Como já tive oportunidade de referir, neste campo da fiscalidade o recurso às novas tecnologias de informação e comunicação nem sempre é opção que vise simplificar as obrigações fiscais dos cidadãos, sendo muitas vezes um meio que complica e até assusta, sem que tal garanta os objectivos que supostamente estarão subjacentes, ou seja, uma justa e mais eficaz cobrança de impostos. Os excessos – mesmo de zelo – não são necessariamente positivos.
A obrigação de emitir recibos por via electrónica nos contratos de arrendamento urbano, sob pena de pesadas penalizações entretanto suspensas, é um exemplo desse zelo fundamentalista que está longe de ser uma medida positiva para o sector imobiliário, tendo até consequências potencialmente muito negativas caso o próprio diploma não venha a ser revisto, como ainda não foi, apesar da suspensão da aplicação das sanções entretanto decretada, numa reacção aos reparos que muitos sectores têm levantado.
Eu recordo, por exemplo, que para a mediação imobiliária poder continuar a gerir arrendamentos urbanos, servindo clientes como os emigrantes, os proprietários de imóveis colocados no mercado de arrendamento terão de autorizar os gestores a emitir recibos, situação que na esmagadora maioria dos casos implica a improvável cedência do login e da password de acesso aos respectivos sítios no portal das finanças. Por razões análogas foi suspenso o serviço de uma associação de defesa de consumidores que ajudava contribuintes a preencher o IRS.

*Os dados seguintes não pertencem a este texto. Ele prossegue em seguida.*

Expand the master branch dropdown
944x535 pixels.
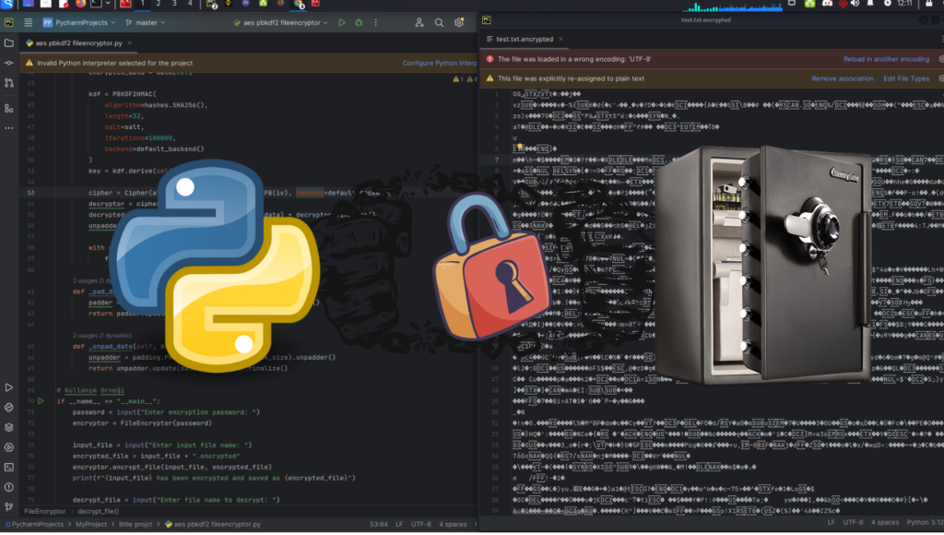click(x=149, y=21)
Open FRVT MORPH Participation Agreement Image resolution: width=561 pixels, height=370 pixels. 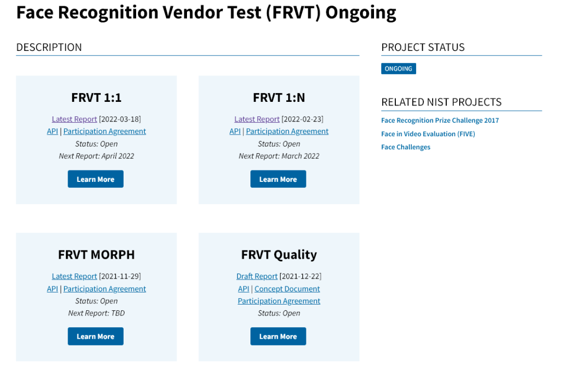(x=104, y=289)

Ainda nesta linha de raciocínio, deve voltar a sublinhar que a gestão profissional dos arrendamentos urbanos, garantida pelas empresas de mediação imobiliária, tem sido uma reconhecida via de incentivo ao funcionamento do mercado de arrendamento urbano. Dificultá-la, mesmo que indirectamente, é um risco acrescido e injustificado se os potenciais ganhos que levam a impor as novas regras forem, como facilmente se adivinha, inferiores ao que farão perder.
Registo a decisão do Governo de alargar o prazo para a entrada em vigor da emissão electrónica de recibos do arrendamento urbano, mas lembro que esta decisão apenas adia no tempo uma opção que continua a acentuar um clima de desconfiança por parte de algumas autoridades tributárias relativamente aos contribuintes, numa assustadora filosofia de exercício dos poderes conferidos às instituições que devem gerir o Estado, que em nada favorece o relacionamento dos cidadãos com os poderes.
O tempo ganho com esta abertura do Governo deve ser utilizado para um debate sério sobre estas questões, debate que inevitavelmente, na minha perspectiva, levará à alteração destas regras.